# The big D



## SHAUN C (Feb 16, 2011)

Ok, I've got a bit of bs going on w the ex wife. We got 50/50 custody in may, week on, week off. Now, my girlfriend just gave birth to our son and it's hard to get him to school on time. The x was ordered to stay at his current school district, she moved in w her mom and the school was right down the street. So a week before school started she tells me he's going somewhere else bc her mom kicked her out. So then she gives me a fake address. Long story short, my girl has 
Been getting my son there late, like 2-5 min, 8 times this year. The ex is threatening court and calling cps tomorrow. Just wondering if anybody had some experience with this, I would really appreciate it


----------



## OldSchool (Jan 30, 2010)

I have never been there but I know there is a few guys here with the same problem


----------



## TX MECH PLUMBER (May 27, 2011)

I would go to my lawyer!! The law is to complicated and varies from state to state you need a good lawyer and be honest with him or her about every thing. They will protect you. And don't tell ur ex. Any thing about it don't say a word to her unless you have to. That's the first thing a Lawyer is goin to say. Thus doesn't mean you have to be mean and battle it in court just to protect u. And u have 50/50. Don't let her take it or lose it I wish I had that. It's like asking a bunch of lawyers to give you good professional plumbing advice!!! Good luck!!!


----------



## Tommy plumber (Feb 19, 2010)

SHAUN C said:


> Ok, I've got a bit of bs going on w the ex wife. We got 50/50 custody in may, week on, week off. Now, my girlfriend just gave birth to our son and it's hard to get him to school on time. The x was ordered to stay at his current school district, she moved in w her mom and the school was right down the street. So a week before school started she tells me he's going somewhere else bc her mom kicked her out. So then she gives me a fake address. Long story short, my girl has
> Been getting my son there late, like 2-5 min, 8 times this year. The ex is threatening court and calling cps tomorrow. Just wondering if anybody had some experience with this, I would really appreciate it


 






Talk to your girlfriend to make sure the kid gets to school on time. Impress upon your Gf the importance of your child getting to school on time. It's important to his education. Then, call the ex and assure her that her child will not be getting there late. 
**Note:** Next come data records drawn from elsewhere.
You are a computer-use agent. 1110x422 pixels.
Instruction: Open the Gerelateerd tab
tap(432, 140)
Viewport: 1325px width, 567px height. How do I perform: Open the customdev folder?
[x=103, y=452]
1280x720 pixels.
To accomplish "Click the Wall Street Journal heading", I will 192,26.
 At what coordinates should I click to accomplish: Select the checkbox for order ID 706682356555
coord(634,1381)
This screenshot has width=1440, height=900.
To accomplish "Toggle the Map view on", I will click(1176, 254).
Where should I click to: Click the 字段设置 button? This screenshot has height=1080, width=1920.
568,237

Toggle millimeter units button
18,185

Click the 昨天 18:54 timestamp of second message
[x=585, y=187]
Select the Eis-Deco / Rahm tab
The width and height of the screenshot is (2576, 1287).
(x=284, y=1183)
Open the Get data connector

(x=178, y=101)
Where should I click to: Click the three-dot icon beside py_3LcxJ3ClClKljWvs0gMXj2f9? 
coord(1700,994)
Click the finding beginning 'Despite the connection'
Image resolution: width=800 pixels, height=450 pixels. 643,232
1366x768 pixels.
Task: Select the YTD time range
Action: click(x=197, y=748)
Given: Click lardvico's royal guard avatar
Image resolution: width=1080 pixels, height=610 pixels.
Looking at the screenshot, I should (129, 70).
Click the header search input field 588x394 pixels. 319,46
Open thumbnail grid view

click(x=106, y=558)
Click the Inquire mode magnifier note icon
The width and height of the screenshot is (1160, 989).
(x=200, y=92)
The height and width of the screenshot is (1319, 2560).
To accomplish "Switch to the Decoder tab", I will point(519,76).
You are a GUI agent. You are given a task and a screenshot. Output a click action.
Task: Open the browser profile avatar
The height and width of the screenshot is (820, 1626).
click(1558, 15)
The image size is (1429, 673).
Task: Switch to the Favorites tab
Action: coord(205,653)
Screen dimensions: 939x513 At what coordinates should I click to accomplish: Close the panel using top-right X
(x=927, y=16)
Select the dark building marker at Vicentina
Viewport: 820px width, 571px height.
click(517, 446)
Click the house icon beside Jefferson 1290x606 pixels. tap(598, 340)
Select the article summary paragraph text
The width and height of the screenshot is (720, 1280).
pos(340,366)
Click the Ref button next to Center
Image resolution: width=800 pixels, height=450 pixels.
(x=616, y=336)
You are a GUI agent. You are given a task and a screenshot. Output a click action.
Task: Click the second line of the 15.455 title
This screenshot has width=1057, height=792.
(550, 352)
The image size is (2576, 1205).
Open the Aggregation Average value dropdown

I would avoid all the grief of courts, lawyers, etc. if I could. Do what's in the best interest of the boy......:thumbsup:


----------



## Fullmetal Frank (Jul 11, 2012)

She is making a play for full custody, likely so she can move where she would like to, lawyer up, quick like a rabbit. Laws are slanted in the mothers favor, so stay on your toes.


----------



## plumberkc (Jun 23, 2011)

You had better be nice to your girlfriend or you'll have double the problems.


----------



## Gettinit (May 9, 2012)

You need to work it out with work so you can take him. I would also find out how early he can get there.


----------